Review of the
NIST SHA-3 Round One Conference,
KU, Leuven, Belguim
Review by Hilarie Orman and Richard Schroeppel
For several years cryptographers have agreed that the world needs a new standard for a hash function. The widely used MD5 function has serious demonstrated flaws, and its replacement, SHA-1, is not good enough. The replacement for SHA-1, named SHA-2, is unsatisfactory in its performance/security ratio. That sets the stage for yet another hash function.
The US agency responsible for cryptographic standards is NIST, and they recently launched a design competition similar to their highly successful block cipher competition of a decade ago, that resulted in the adoption of the AES cipher. The hash competition is named SHA-3, the eventual name for the standard algorithm.
At the end of February NIST held the first public meeting unveiling many of the hash function submissions. For two full days and two half days attendees heard from the organizers and the competitors, but that was barely enough time to cover the unexpectedly high number of entries.
Over 50 submissions from around the globe met the minimum criteria for acceptance into the competition, and of those, 10 are conceded as "broken". A few of the remaining entries are "seriously damaged", at least in the opinion of several cryptographers.
That still leaves dozens of viable entries, and NIST admitted that they do not have the resources to do a detailed analysis of the dozens of remaining competitors, so they hope that the cryptographic community will pitch in and publish analyses to assist them in pruning down to 15 candidates.
The NIST SHA-3 website lists all the submissions: All complete entries and the Leuven conference presentations are also online at Round 1 conference program.
Many of the candidates use functional components from the inner workings of the AES block cipher. The designers reason that the components are well-understood, supported by high-performance software, and Intel processors will soon include an new instructions that will make software even faster.
Other designers used ARX (add-rotate-xor) structures to achieve compact and/or very fast methods. There were many claims to "fastest" entry, and it was clear that the title will be tightly contested during the coming months. Some designers used novel construction methods, though perhaps not to good effect. One function (ECOH) used elliptic curve methods, resulting in what might be the slowest entry. The Spectral hash, designed by undergraduates at UC Santa Barbara, used FFTs, and was also slow.
MIT, led by Ron Rivest, submitted a design using an old idea in a new form. Non-linear feedback shift registers were used in early ciphers but have fallen by the wayside. MIT's MD6 revives them for hashing, using a large number of state bits and mixing them repeatedly with a NLFSR function.
The AURORA entry suffered a severe blow to one part of its design. The entry rules require that the hash support multiple output widths: 224, 256, 384, and 512 bits.
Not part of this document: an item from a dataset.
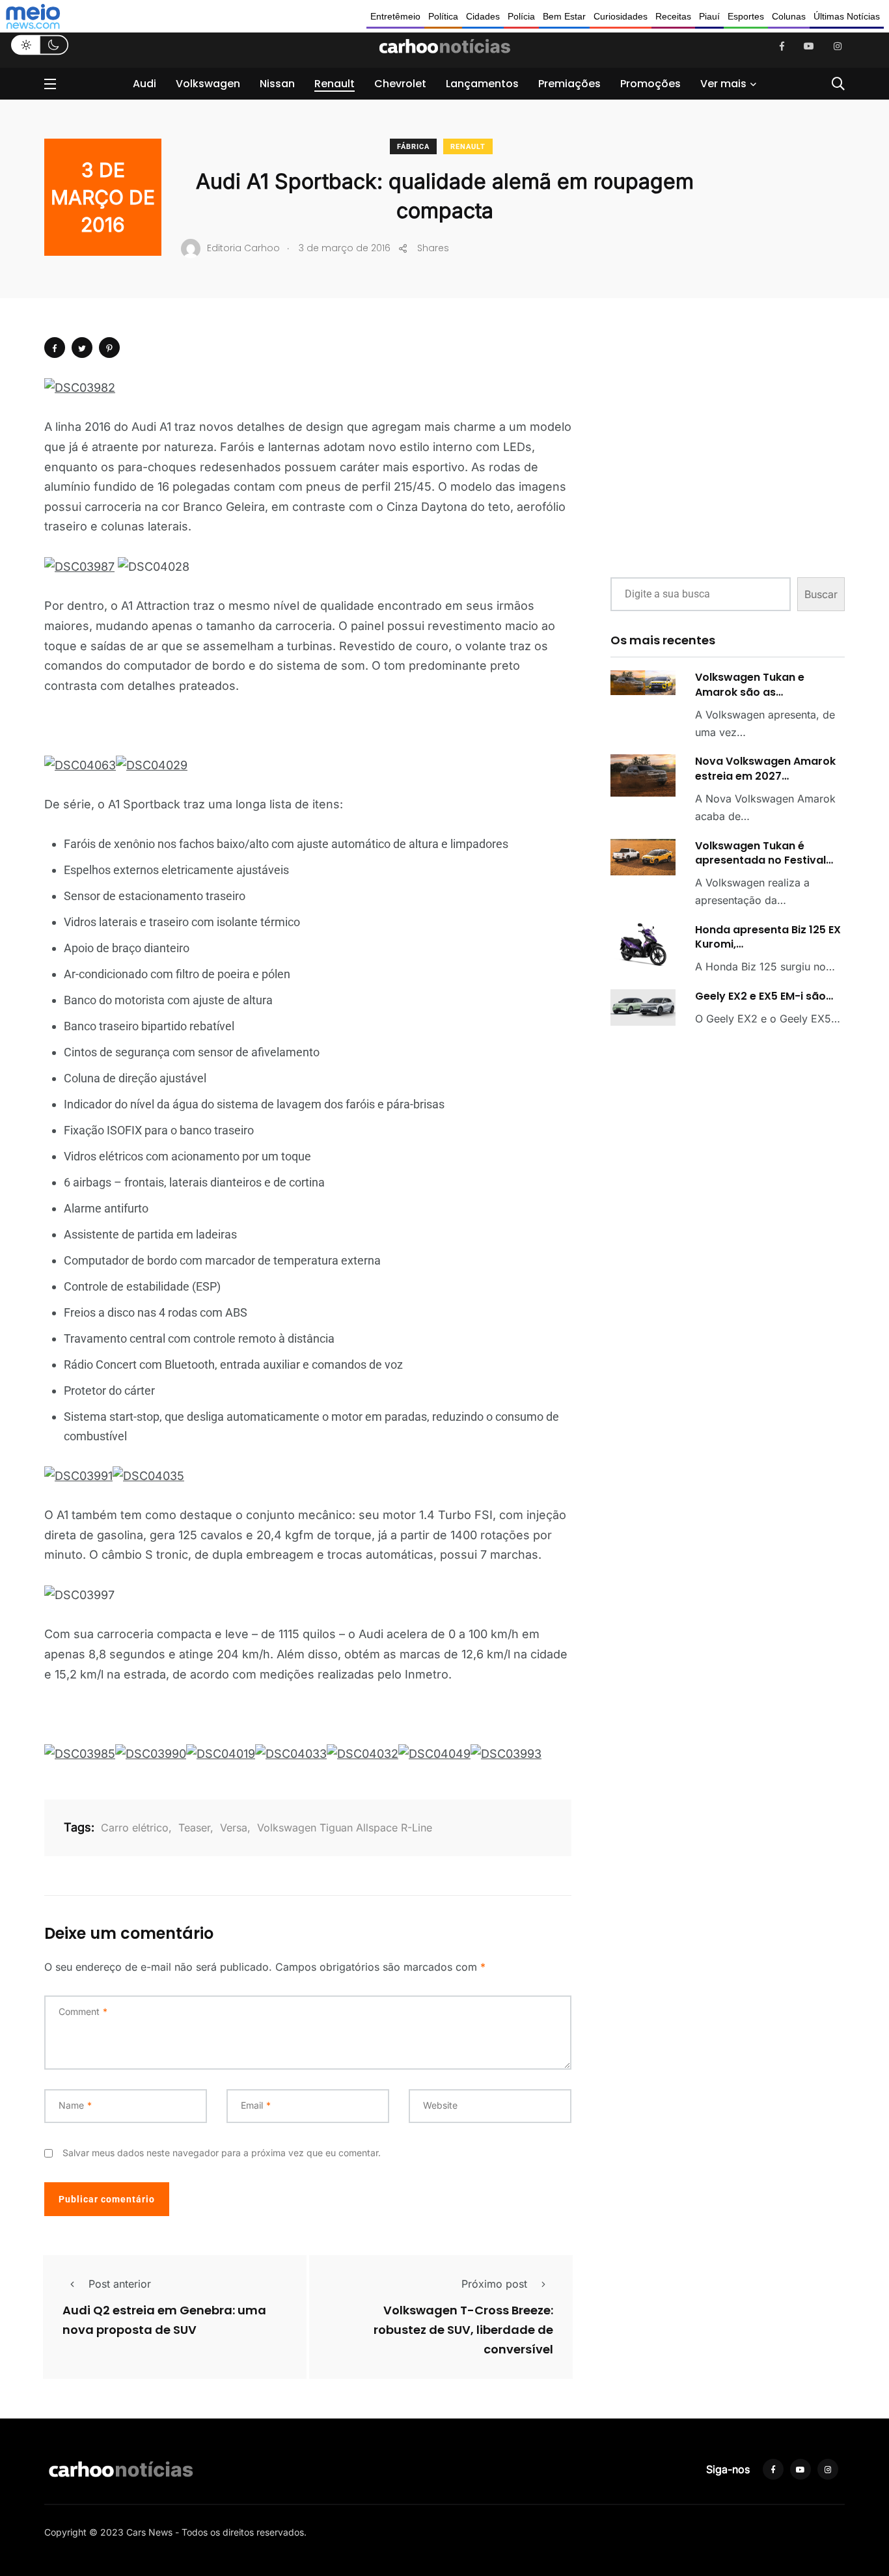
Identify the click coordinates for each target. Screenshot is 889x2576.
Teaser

The 512-bit version of AURORA had a weakness in its construction that was noted by Stefan Lucks and Niels Ferguson during the presentation, leading to that dread question "Could you go back to slide 13?"
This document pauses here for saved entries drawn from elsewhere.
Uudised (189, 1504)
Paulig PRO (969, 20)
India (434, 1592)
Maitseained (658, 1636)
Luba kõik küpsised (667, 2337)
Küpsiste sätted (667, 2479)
NIST representatives were non-committal about how they might refine their selection criteria. However, Bill Burr of NIST did suggest an interesing way to cope with the problem of speed vs. security. He encouraged competitors to submit reduced-round versions of their algorithms that were at least as fast as SHA-2, if not as secure.
Ferguson had an "engineering considerations" presentation that seemed somewhat slanted towards the entry he contributed to: Skein. In rebuttal, several other competitors had a rump session entry that humorously detracted from all design techniques, before continuing on to counter each of Ferguson's points.
The next generation of cryptographers had a representative in 15 year old Peter Schmidt Nielson. Although his entry was not complete enough to meet criteria, NIST invited him to the conference so that he could present his work and meet the crowd.